EXERCISE DIRECTIONS: Please gather every line in the records below that contains the word "Sort" and copy each of those lines in full.

Stored dataset items:
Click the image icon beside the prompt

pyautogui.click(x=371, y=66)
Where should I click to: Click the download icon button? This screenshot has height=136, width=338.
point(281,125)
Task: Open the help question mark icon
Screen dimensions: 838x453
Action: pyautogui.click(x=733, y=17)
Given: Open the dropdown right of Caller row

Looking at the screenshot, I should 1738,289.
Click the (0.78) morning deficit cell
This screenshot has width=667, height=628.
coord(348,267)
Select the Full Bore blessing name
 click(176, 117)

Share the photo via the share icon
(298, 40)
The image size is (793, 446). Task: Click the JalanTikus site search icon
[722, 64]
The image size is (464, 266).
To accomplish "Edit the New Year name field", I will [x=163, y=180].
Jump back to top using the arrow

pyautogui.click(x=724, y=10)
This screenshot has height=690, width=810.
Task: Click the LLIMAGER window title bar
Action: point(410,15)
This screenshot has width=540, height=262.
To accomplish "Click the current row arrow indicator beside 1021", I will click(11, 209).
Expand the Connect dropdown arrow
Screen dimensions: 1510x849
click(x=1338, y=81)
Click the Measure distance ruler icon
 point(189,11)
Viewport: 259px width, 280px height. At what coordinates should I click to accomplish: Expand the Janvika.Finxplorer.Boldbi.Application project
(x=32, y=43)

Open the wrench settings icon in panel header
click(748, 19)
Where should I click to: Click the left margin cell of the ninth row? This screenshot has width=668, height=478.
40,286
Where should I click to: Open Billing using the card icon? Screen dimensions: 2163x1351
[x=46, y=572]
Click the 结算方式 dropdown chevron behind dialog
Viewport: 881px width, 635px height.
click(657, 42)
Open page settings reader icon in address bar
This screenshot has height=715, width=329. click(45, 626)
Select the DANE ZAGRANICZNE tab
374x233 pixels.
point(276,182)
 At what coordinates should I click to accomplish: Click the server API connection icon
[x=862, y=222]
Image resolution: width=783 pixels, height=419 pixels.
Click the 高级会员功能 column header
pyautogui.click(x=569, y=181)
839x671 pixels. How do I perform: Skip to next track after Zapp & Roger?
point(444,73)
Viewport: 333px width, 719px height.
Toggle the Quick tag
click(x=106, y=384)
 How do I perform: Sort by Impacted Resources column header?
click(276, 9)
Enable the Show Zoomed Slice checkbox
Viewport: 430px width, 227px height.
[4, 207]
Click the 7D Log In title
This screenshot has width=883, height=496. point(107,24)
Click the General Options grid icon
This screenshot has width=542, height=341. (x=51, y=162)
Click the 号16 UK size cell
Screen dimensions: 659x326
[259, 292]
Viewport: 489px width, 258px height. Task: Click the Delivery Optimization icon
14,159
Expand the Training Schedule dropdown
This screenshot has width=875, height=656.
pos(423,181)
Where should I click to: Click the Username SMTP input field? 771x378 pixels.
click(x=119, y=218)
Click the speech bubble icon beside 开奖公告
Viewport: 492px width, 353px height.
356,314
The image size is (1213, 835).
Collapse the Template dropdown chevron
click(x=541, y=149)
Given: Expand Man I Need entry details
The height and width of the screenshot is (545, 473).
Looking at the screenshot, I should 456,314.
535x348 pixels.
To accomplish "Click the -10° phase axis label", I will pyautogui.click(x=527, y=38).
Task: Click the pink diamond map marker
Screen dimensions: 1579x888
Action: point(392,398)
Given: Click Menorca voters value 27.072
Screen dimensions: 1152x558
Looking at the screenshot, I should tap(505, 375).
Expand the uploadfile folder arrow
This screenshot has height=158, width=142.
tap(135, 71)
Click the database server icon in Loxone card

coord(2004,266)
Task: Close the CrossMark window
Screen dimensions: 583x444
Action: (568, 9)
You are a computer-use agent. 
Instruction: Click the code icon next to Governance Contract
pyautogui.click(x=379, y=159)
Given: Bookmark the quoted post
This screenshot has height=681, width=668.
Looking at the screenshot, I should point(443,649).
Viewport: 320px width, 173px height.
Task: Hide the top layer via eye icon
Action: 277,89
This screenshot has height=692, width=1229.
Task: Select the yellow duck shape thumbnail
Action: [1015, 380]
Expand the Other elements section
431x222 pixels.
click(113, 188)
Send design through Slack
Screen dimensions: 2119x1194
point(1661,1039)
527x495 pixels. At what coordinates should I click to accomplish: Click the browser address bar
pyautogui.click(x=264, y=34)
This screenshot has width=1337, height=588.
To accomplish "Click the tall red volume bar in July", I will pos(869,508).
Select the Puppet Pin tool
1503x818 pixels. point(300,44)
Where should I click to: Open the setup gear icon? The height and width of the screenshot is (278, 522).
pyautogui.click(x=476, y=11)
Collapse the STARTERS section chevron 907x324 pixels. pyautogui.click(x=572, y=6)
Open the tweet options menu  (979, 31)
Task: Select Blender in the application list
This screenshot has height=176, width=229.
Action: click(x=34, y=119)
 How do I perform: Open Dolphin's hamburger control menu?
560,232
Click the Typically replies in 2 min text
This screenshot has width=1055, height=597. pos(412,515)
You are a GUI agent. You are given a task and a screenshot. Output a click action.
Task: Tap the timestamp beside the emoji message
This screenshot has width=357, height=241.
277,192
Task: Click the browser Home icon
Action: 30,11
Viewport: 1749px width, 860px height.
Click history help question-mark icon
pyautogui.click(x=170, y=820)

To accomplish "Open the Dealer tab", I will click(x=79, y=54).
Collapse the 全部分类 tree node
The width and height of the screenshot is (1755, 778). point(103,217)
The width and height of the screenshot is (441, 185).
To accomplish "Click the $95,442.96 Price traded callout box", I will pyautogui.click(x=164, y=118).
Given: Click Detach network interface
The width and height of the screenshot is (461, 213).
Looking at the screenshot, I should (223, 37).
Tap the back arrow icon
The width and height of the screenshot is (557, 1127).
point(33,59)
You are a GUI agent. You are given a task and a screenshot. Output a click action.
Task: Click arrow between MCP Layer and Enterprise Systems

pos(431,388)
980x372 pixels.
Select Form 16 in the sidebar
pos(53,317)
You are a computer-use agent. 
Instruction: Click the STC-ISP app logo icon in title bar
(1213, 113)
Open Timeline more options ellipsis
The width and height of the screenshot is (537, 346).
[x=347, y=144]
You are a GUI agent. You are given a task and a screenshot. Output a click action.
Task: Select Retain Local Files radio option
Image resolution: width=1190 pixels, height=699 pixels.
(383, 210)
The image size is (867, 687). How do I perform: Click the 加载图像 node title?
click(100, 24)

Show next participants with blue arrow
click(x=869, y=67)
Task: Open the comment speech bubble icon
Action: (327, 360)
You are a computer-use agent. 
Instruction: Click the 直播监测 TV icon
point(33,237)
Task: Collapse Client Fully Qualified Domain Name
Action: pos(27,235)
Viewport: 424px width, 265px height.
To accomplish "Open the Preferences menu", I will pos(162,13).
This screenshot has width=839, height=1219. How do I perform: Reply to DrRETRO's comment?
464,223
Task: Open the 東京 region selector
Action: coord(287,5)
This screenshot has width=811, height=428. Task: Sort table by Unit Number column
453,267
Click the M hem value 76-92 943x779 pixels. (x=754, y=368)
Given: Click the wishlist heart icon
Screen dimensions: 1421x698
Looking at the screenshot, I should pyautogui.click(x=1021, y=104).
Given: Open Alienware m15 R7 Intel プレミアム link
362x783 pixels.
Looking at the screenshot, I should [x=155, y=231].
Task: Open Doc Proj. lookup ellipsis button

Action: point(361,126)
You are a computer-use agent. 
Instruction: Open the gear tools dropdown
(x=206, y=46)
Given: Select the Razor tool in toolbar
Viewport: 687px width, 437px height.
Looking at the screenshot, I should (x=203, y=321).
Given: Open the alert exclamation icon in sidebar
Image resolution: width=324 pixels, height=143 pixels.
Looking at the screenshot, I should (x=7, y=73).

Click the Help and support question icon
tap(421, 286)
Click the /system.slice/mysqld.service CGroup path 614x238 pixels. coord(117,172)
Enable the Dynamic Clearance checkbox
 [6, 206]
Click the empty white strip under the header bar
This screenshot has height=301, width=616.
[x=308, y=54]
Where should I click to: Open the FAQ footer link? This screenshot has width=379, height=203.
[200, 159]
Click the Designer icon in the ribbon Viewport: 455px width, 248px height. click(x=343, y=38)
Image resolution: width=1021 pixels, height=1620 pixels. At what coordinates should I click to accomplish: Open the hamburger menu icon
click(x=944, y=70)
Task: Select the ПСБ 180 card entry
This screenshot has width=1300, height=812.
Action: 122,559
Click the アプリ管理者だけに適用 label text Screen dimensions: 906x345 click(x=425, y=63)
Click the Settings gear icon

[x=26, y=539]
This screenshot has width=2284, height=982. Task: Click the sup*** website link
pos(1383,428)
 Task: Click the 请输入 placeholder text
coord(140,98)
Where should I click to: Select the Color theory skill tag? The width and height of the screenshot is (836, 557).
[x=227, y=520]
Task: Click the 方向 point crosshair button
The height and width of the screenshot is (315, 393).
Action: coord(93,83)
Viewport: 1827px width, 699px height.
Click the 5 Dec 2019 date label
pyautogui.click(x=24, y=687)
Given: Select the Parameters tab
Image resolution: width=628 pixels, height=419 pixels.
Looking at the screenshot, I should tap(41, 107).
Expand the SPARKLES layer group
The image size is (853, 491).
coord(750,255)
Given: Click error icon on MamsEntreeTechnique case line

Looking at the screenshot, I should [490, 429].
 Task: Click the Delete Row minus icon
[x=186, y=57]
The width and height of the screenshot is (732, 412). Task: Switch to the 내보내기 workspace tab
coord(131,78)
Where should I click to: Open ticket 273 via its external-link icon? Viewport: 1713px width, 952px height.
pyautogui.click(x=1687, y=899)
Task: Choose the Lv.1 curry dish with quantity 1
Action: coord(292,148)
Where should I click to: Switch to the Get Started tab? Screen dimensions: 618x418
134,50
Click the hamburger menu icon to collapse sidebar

TASK OUTPUT:
 How do I perform: Sort by Impacted Resources column header?
This screenshot has width=811, height=428. Task: Sort table by Unit Number column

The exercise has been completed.